Laura: Are you a dance fan or maybe a former dancer? Your words perfectly captured the feel of dancing!
Selene: I am a big dance fan. My aunt was a musician in Broadway musicals when I was a kid, and I got to not only watch dazzling dance numbers but also meet and hang out with the performers. I always loved to dance, and I still dance—but I’ve never been able to master any “traditional” dance moves. I’m more of a free spirit, bounce to the rhythm kind of gal. Once I performed in a mother/sons dance and I kept knocking into my boys, haha. But I shine in my dances with words.
Selene: I’m a fan of your work, and I was thrilled to learn you would be illustrating This is Tap! What made you want to illustrate the book?
Laura: To tell the truth, as soon as I heard who the book was about I was intrigued – I’m a fan of his. Then I read your manuscript and I was absolutely hooked! The words just danced across the page and I knew immediately that I wanted to illustrate it. Thank you for writing it Selene, it was truly a joy to work on, I had so much fun with it!

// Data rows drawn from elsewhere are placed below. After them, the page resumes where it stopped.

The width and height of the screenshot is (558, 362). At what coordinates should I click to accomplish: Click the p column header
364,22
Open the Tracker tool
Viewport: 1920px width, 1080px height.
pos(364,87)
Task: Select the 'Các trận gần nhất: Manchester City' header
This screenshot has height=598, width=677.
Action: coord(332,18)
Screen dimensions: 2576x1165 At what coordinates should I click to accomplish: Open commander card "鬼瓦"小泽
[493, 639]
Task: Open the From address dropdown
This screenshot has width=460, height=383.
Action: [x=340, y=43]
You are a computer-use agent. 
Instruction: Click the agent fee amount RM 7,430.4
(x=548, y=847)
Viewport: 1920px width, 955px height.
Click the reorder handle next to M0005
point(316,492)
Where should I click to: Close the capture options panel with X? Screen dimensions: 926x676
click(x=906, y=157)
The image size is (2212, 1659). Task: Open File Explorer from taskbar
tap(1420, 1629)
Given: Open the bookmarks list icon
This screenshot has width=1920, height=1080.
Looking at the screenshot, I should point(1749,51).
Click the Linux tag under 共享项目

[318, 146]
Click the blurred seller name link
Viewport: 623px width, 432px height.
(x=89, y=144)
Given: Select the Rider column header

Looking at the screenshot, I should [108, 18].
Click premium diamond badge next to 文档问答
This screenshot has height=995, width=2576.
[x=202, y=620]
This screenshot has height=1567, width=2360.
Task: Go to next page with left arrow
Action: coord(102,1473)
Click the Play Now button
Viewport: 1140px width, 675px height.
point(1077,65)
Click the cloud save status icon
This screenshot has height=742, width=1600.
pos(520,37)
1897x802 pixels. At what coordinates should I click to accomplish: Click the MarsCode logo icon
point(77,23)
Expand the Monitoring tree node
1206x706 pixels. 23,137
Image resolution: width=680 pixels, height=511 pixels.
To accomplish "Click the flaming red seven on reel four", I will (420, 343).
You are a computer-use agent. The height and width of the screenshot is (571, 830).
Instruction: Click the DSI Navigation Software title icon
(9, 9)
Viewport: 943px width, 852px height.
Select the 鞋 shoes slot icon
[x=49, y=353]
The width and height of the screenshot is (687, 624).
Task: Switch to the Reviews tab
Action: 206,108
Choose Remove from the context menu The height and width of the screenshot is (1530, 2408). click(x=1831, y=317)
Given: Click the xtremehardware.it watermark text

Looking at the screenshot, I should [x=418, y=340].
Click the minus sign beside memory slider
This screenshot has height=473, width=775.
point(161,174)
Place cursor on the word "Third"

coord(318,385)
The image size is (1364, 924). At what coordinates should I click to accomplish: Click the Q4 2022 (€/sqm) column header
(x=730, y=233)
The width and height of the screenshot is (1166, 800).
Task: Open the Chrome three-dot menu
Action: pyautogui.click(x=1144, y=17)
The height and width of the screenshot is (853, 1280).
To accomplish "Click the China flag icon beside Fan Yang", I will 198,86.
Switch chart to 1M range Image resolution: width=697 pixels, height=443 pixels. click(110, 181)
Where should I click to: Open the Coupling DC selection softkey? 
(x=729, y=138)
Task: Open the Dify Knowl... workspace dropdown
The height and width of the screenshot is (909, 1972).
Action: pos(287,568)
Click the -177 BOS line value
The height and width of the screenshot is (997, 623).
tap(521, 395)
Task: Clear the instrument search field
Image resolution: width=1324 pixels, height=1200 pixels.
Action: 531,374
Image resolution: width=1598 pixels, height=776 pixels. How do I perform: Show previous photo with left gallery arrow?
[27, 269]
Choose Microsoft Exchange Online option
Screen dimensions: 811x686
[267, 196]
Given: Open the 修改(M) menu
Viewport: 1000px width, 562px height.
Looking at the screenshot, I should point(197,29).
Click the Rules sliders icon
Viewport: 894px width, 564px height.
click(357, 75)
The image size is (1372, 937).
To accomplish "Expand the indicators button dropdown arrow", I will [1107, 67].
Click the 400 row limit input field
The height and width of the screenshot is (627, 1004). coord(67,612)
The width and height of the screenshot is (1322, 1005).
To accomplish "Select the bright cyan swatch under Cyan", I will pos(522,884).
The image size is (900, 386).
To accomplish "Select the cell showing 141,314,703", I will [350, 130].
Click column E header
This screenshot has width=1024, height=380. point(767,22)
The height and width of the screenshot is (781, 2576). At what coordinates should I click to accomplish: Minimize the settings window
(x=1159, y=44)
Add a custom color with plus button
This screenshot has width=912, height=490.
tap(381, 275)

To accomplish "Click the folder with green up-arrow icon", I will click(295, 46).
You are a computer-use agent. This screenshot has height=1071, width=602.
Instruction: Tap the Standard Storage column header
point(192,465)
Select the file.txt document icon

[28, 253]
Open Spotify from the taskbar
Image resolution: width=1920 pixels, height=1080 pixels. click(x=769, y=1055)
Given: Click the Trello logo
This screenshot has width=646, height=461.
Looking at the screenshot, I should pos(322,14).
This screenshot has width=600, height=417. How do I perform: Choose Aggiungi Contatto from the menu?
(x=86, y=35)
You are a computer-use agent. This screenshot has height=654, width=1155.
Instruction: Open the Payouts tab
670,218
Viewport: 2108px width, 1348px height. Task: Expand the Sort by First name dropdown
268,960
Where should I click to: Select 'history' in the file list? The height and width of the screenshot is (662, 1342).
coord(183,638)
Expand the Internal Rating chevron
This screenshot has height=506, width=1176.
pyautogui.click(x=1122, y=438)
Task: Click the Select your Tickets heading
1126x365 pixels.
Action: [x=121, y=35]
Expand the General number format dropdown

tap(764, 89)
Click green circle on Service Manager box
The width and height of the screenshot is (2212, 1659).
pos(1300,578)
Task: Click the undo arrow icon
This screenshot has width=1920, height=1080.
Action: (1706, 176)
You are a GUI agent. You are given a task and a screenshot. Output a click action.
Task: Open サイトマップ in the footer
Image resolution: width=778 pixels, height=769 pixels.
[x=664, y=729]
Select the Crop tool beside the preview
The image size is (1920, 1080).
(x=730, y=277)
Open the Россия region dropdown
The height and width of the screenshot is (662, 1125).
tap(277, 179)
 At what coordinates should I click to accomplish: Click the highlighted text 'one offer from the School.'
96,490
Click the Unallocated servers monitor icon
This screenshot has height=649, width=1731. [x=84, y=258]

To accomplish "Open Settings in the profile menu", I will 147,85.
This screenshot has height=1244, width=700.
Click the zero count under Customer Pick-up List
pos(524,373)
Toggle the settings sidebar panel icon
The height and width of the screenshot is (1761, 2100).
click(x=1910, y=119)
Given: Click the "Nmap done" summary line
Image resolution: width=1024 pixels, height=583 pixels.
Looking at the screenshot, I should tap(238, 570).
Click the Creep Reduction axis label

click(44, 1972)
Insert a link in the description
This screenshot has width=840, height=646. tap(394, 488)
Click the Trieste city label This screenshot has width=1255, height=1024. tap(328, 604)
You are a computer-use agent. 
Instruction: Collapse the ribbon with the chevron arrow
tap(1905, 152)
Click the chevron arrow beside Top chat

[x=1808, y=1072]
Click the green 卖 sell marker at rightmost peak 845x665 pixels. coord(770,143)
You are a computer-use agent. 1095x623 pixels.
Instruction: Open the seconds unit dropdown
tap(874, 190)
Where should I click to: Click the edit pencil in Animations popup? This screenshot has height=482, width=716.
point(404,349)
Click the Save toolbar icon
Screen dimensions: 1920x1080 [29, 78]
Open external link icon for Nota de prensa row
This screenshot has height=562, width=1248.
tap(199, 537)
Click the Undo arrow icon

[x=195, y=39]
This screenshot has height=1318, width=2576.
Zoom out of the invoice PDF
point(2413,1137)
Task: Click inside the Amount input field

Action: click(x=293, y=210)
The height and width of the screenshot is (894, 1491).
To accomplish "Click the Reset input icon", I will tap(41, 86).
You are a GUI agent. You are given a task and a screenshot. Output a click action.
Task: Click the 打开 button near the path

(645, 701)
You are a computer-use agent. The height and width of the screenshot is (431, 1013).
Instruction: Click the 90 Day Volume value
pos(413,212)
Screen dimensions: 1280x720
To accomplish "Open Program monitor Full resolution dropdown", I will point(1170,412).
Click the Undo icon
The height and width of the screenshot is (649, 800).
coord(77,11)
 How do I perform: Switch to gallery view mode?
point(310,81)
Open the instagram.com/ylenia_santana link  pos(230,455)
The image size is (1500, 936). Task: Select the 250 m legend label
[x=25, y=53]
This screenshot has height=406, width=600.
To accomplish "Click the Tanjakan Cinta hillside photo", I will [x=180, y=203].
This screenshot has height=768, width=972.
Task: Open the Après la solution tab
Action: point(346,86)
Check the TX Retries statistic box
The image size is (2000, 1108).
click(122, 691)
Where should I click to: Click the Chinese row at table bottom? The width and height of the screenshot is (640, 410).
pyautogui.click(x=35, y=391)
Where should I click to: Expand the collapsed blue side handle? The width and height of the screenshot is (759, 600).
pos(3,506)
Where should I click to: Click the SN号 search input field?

Selene: I can’t wait for readers to check out your art, which captures the language rhythms and elevates them! Did you know right away how you would illustrate this story, or was it a process of discovery? Would you share some of your process?
Laura: Images were dancing through my imagination from the very first reading and I was so excited about it! I did have a rough idea but of course things would change as I began work and yes, ideas cropped up as I worked. I really love all the poetic refrains that repeat from page to page and I really wanted to highlight them visually and incorporate them into the movement of the illustrations. The star burst shapes behind them and the angling of the text just seemed to fit with the sounds you created and with the movement I wanted the illustrations to have.
Selene: You capture Savion’s joy in dance so vividly! How did you tap into that (pun intended)? Are you a dancer, or a dance aficionado?
Laura: Ha! I love that.. I am a dance (and pun ☺) aficionado! I love all kinds of dance! I took ballet as a kid and my sister took tap. I actually thought for a while that I would be a dancer but eventually reality set in and I realized that I just wasn’t a very good dancer. Better to wiggle and prance around my living room in private – my talents lie elsewhere!